* Document extract *
Customer Satisfaction Score (CSAT) is a customer loyalty metric companies use to gauge customer satisfaction with interactions or overall experiences.
CSAT is among the top three loyalty metrics, alongside Net Promoter Score® (NPS) and Customer Effort Score (CES), that contribute to a successful Voice of the Customer (VoC) program.
While satisfaction is only one component of a successful CX program, it’s a very important one. By setting the right goals and implementing effective strategies, CSAT can be an invaluable customer loyalty metric.
Customer satisfaction and excellent customer experiences are closely intertwined. Creating an engaging customer experience ensures you satisfy customers at every touchpoint.
In fact, 62% of marketing ecommerce professionals expect their company to focus more on customer engagement in 2023. Especially in times of economic downturn, a further 72% of ecommerce professionals believe that prioritizing customer engagement is vital for success.
However, businesses need to provide a streamlined, engaging, and enjoyable experience to increase customer satisfaction.
To measure your customer satisfaction score, ask customers to rate their overall experience with your brand. The wording isn’t critical as long as the question is straightforward.
Regardless of your language, you should always give customers the ability to respond on a five-point scale. Typical options include: very unsatisfied, unsatisfied, neutral, satisfied, and very satisfied. You can also include space for customers to leave additional comments and context.
Once you’ve collected feedback via your customer satisfaction survey, you can calculate your CSAT score in two ways.
While you can calculate the average of all scores, we suggest you focus on the percentage of those customers who consider themselves satisfied (the 4-5 scores). Divide the total number of customers who selected very satisfied (5) or satisfied (4) by the total number of responses and multiply that by 100.
This figure will give you the percentage of happy customers rather than a general happiness average.
If you’re new to CSAT and customer satisfaction surveys, a good starting point is seeing how you compare to peers in your industry. To do so, you can use the American Customer Satisfaction Index (ACSI).
The ACSI is the only national economic indicator that measures customer satisfaction across the US economy. According to the ACSI, 2022/2023, the overall US Customer Satisfaction Score is 75.53%. However, CSAT varies by industry.

* Source material *
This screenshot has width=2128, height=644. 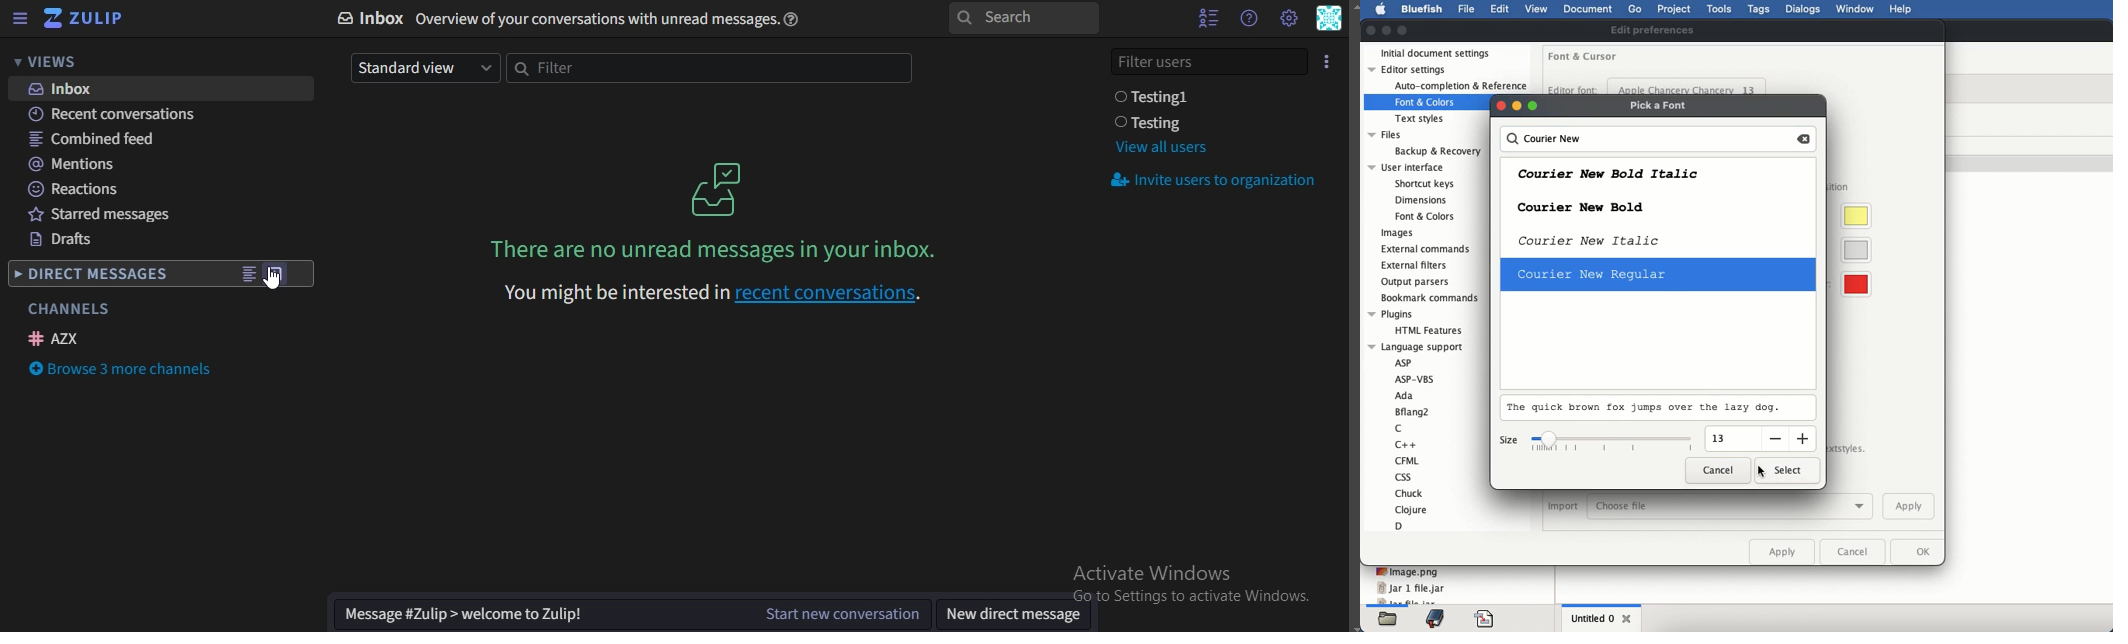 I want to click on icon, so click(x=1328, y=60).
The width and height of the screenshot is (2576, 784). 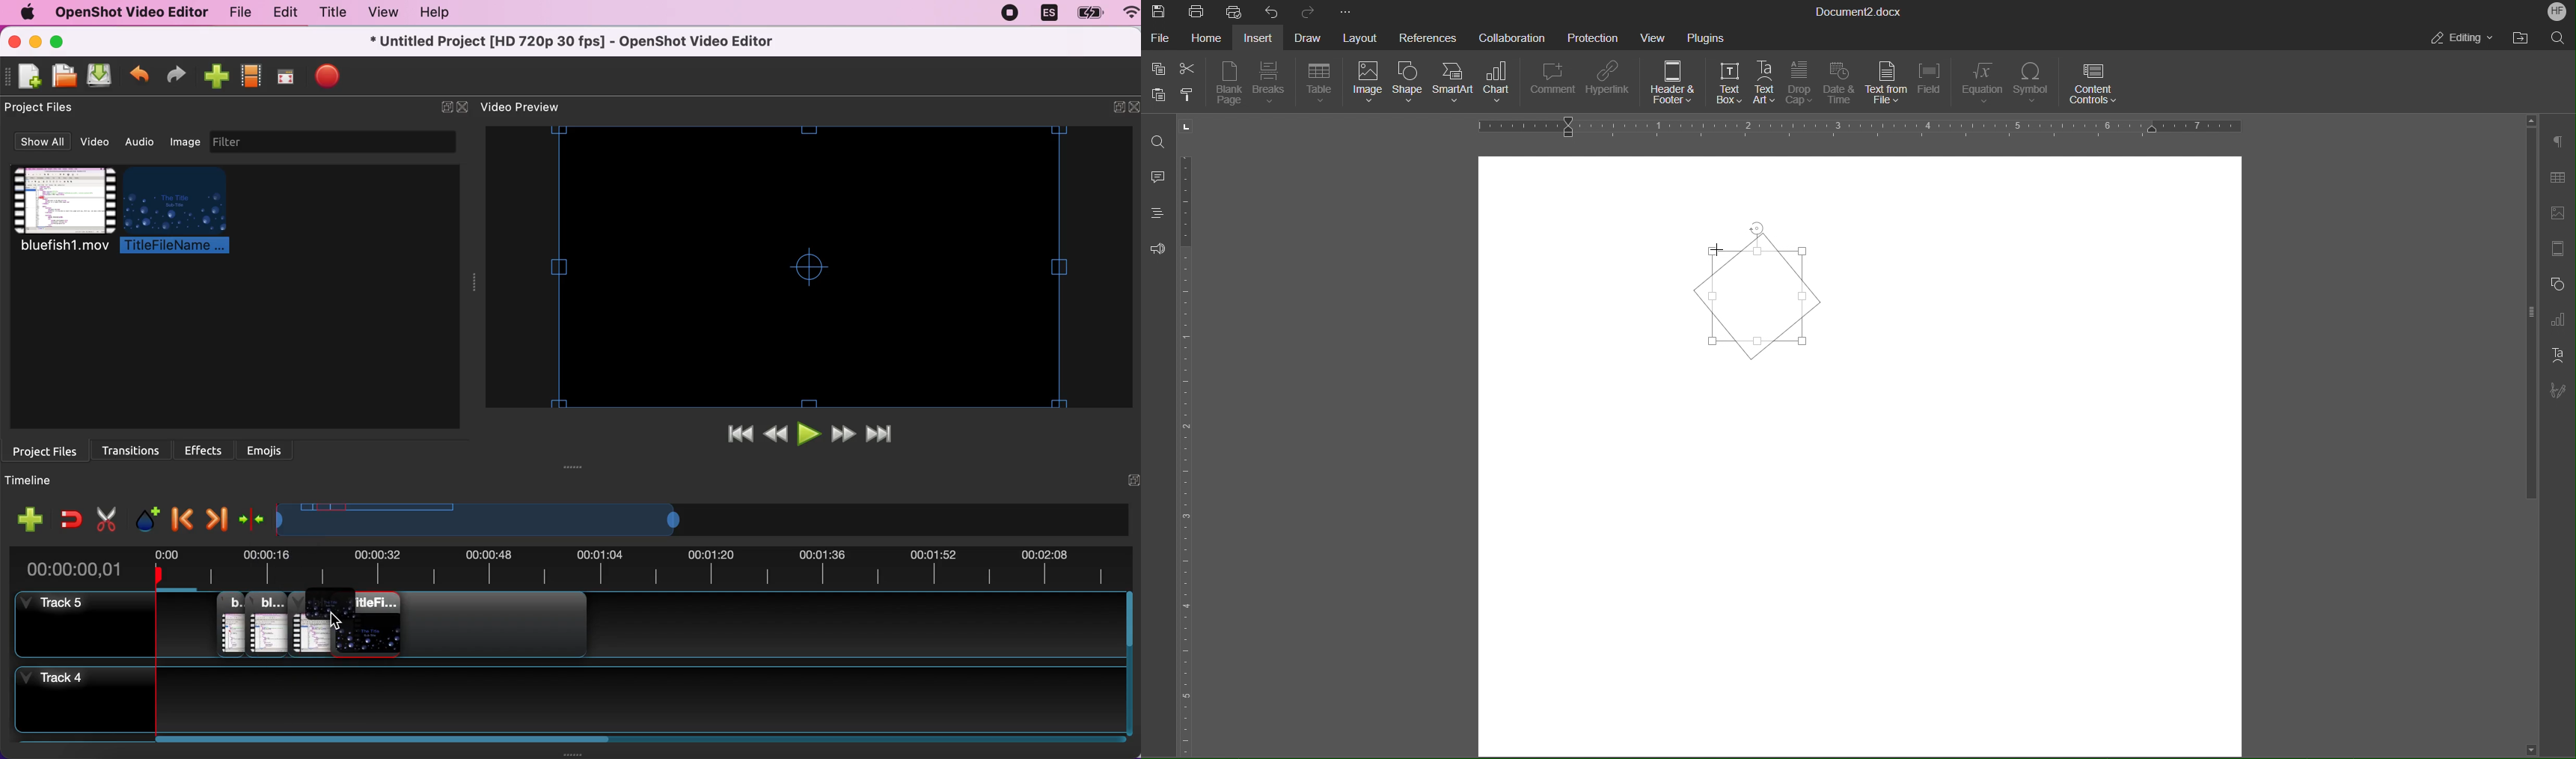 I want to click on edit, so click(x=282, y=13).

* Given request A *
Using the CSAT article, decide whether each statement agrees with it: (i) customers should be given a five-point scale to respond on; (ii) the ACSI puts the overall US Customer Satisfaction Score at 72%; (iii) the article recommends focusing on the average of all scores. Answer yes or no for each and quote the deciding words.
* Given request B *
Rewrite everything in the CSAT article from "To measure your" down to "question is straightforward.", swapping "overall experience" for "most recent purchase".

* Written reply A *
(i) Yes: "you should always give customers the ability to respond on a five-point scale"
(ii) No: "the overall US Customer Satisfaction Score is 75.53%"
(iii) No: "we suggest you focus on the percentage of those customers who consider themselves satisfied (the 4-5 scores)"

* Written reply B *
To measure your customer satisfaction score, ask customers to rate their most recent purchase with your brand. The wording isn’t critical as long as the question is straightforward.